El pasado 10 de octubre se celebró el día mundial de la salud mental. Uno de los temas prevalecientes ha sido el de las consecuencias de la pandemia en la salud mental de la población, sobre todo en los trabajadores del sector salud, los niños y adolescentes. El confinamiento por la COVID-19 ha aumentado los factores de riesgo para la depresión, ansiedad y situaciones como la violencia familiar y el suicidio, que en el 2020 registró la cifra más alta según el INEGI: 7,896 defunciones.

Sin embargo, hay un tema recurrente que, lamentablemente, al normalizarse hace que perdamos de vista sus consecuencias en todos los ámbitos de nuestra vida. Me refiero al impacto que tiene el aumento de la inseguridad y violencia en la salud mental de la sociedad.

En recientes días han ocurrido sucesos que muestran la urgencia de la vinculación y atención del crimen y la salud mental. Algunos ejemplos son el enfrentamiento que ocurrió el 7 de octubre en Guerrero, el hecho dejó un muerto, escenas de pánico y una estampida de personas que intentaron huir por el miedo. En Zacatecas, el 10 de octubre se desató el pánico y horror en un torneo de fútbol infantil, pues niños y padres de familia fueron testigos de un ataque armado que dejó cuatro policías acribillados. Las escenas de papás y mamás protegiendo a sus hijos, gritando, tirados al suelo debería conmovernos, sacudirnos, pero a lo más, se queda en la anécdota o en la nota periodística. ¿Lograron conciliar el sueño todas esas familias afectadas por la violencia? ¿se sienten tranquilas después de haber estado en peligro? ¿Cómo crecerán sus hijos e hijas?

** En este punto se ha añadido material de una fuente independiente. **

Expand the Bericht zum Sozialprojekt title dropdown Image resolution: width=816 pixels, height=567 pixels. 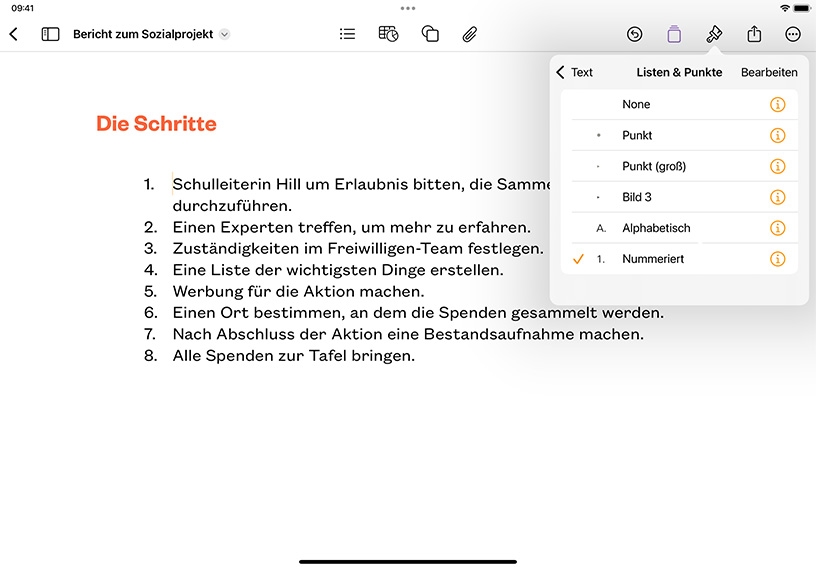(x=224, y=34)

Situaciones similares se repiten a diario y las consecuencias no son sólo las víctimas mortales, sino el estrés postraumático, la depresión, paranoia y otros trastornos que pueden afectar la salud mental de quienes los atestiguan.

La Organización Mundial de la Salud señala que la salud mental no es sólo la ausencia de trastornos mentales, es un estado de bienestar en el cual el individuo se da cuenta de sus propias aptitudes, puede afrontar las presiones normales de la vida, puede trabajar productiva y fructíferamente y es capaz de hacer una contribución a su comunidad. En México, ¿cómo podemos tener un estado de bienestar si atravesamos uno de los periodos más inseguros y violentos?

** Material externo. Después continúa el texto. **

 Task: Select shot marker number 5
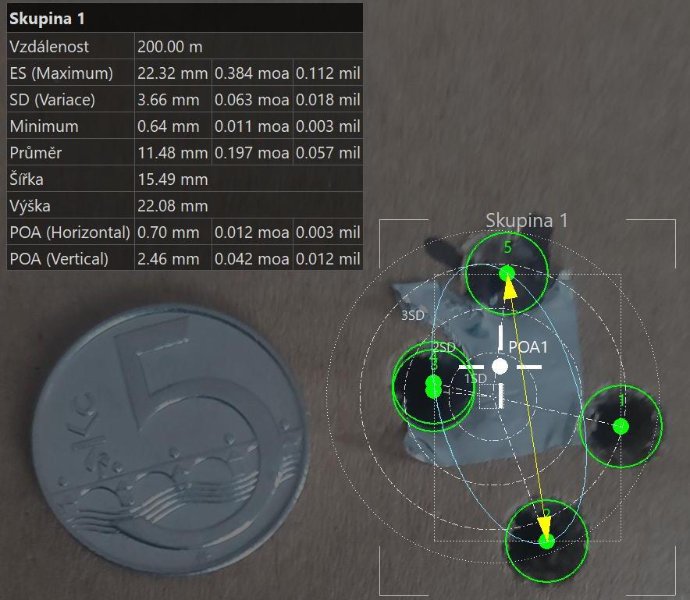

La posibilidad de que se ponga atención en la relación de la inseguridad y violencia con la salud mental, no es muy optimista; pues si varios de los delitos que se cometen quedan impunes, ¿qué podemos esperar de la atención postraumática a sobrevivientes y testigos de los delitos? Nos encontramos en una severa crisis. En materia de seguridad seguimos sin una verdadera estrategia, en salud pública enfrentamos varios problemas como el desabasto de medicamentos; por lo que difícilmente se puede pensar en un mayor interés por la salud mental de la sociedad, pero no por ello se debe de dejar de demandar que se atienda.

El contexto nos dice que son indispensables las aproximaciones sociológicas que trasciendan los enfoques meramente policiacos, que permitan la comprensión de las realidades locales, y que contribuyan a la construcción de políticas de seguridad, de prevención y sociales, que respondan a las realidades de cada comunidad y región del país. Además, es evidente que la acumulación de

violencias y atrocidades refleja patologías graves que presentan un reto social mayúsculo. A los enfoques policiales y sociológicos, deben sumarse enfoques psicológicos. Por ello, contrario al desmantelamiento prevaleciente de estructuras y programas del sector salud, deben éstos fortalecerse e incluir, de manera prioritaria, la atención psicológica especializada a escala nacional.